Image courtesy GraceFamily, shared on flickr under CC license.
The basic concept seems to make sense: the L-shaped desk, bridged at the angle by a diagonal area for the keyboard, allows one to sit facing the screen while having everything else – phone, file trays, drawers, and the perennial coffee mug – within easy reach. It’s the knowledge worker’s dream setup, it seems. The misanthropic knowledge worker, that is…
Think about it: the L desk pretty much guarantees that two people will never be able to comfortably collaborate in this cube. If one of them is at the keyboard, the second must squeeze in behind this user’s back. This explains why people so often go to a cafeteria or conference room to talk: their own office is meant for solo work only.
Kudos to my friend Michael, then. An engineer at a hi-tech plant, Michael kicked out the standard corner desk and managed to commandeer a rectangular straight table instead. Less fancy, but now he could host a coworker in a side-by-side sitting configuration, all in the same size of cubicle!
This particular type of office configuration also happens to drive people crazy due to the ongoing distraction of having other workers walking behind you, reading over your shoulder, etc.

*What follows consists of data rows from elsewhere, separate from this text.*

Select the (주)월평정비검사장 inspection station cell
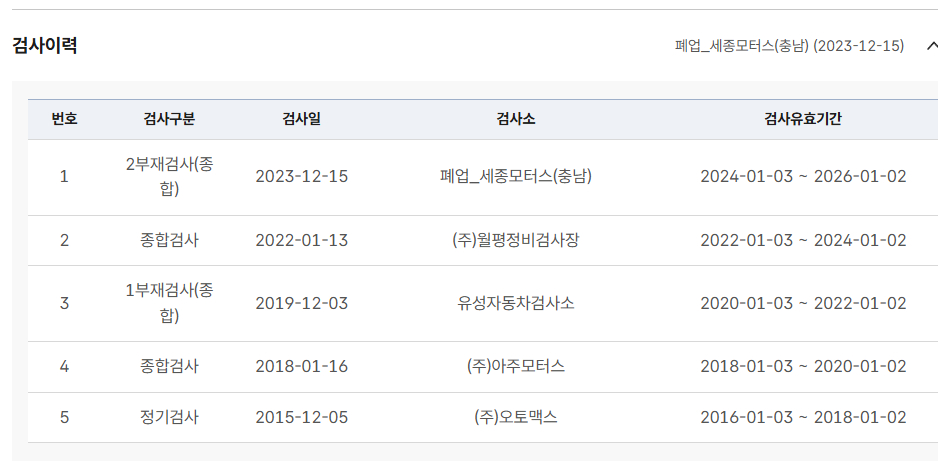The image size is (938, 472). click(516, 240)
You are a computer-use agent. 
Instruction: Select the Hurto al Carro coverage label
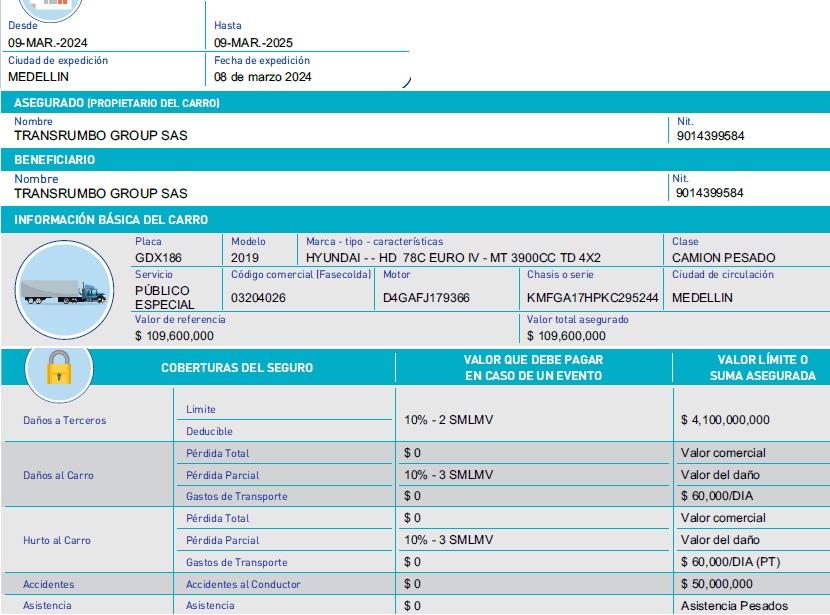tap(57, 541)
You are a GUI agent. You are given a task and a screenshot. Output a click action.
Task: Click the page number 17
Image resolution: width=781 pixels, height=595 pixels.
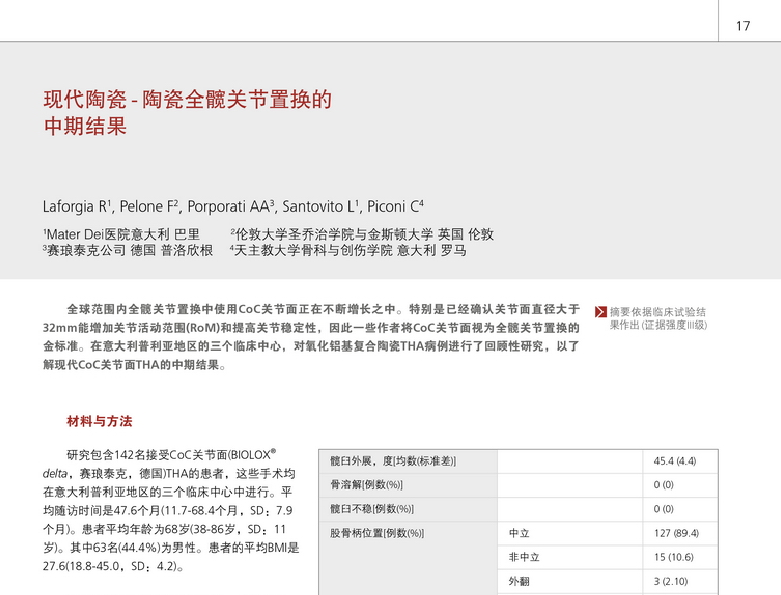pyautogui.click(x=743, y=26)
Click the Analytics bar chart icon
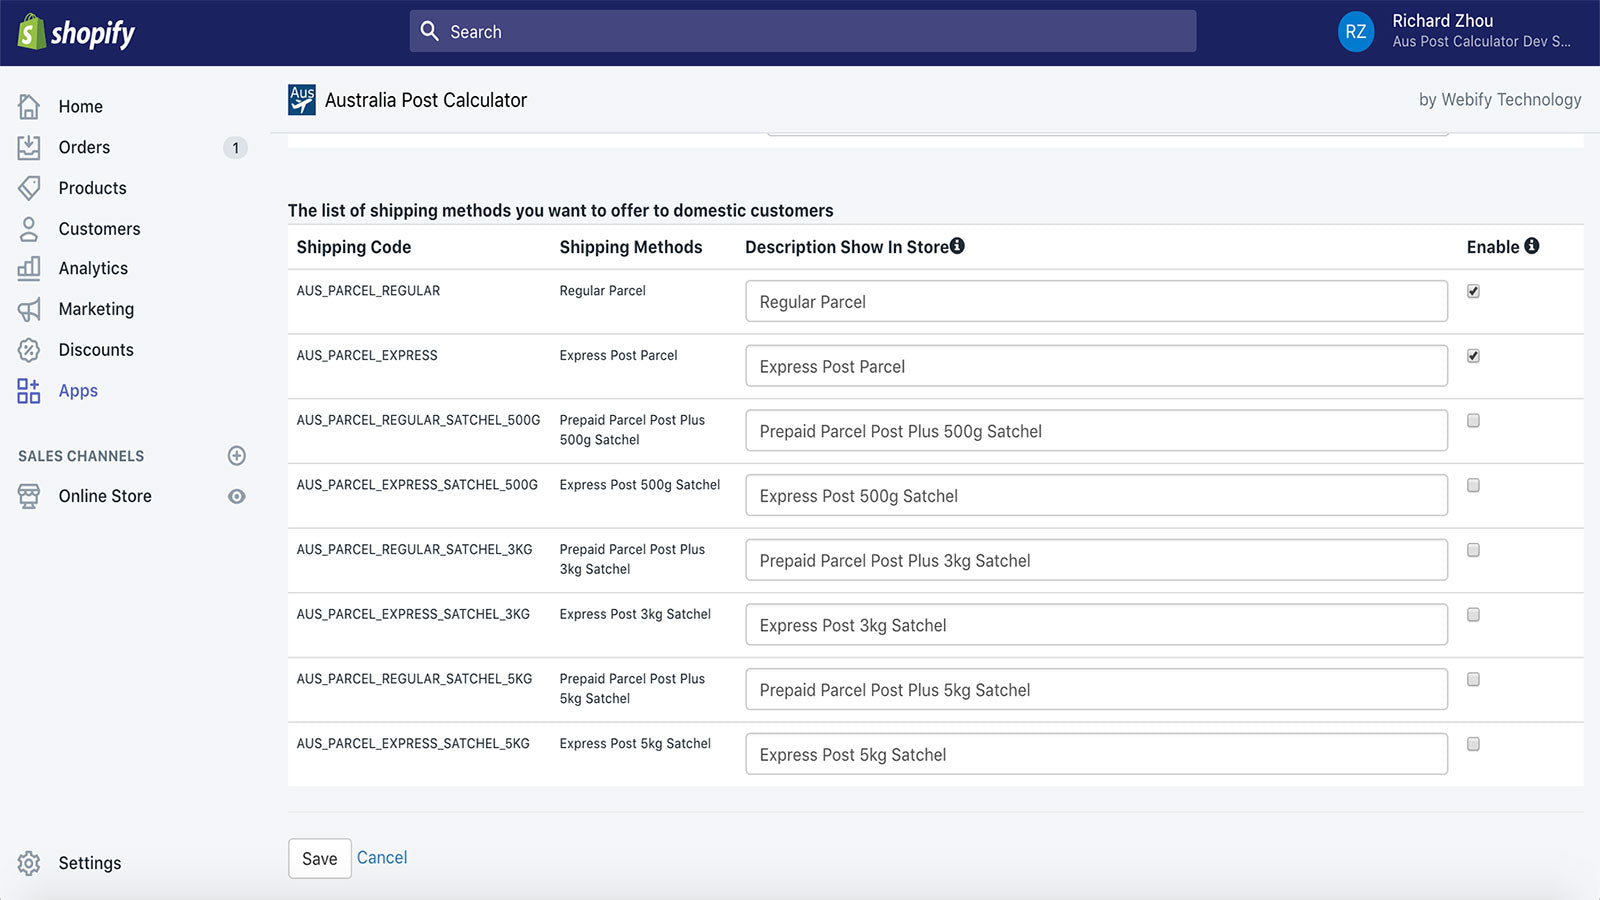Screen dimensions: 1600x900 [x=28, y=268]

It’s a rare person who can entirely shut off the favored-by-evolution apparatus that keeps track of sounds occuring behind one’s back.
Open office design often more closely resembles Jeremy Bentham’s Panopticon (and perhaps with the same underlying design intent!) than it does anything truly optimized for productive knowledge work.
Knowledge workers need space/configurations that give them the ability to move back and forth between an ambience of privacy and one that fosters teamwork.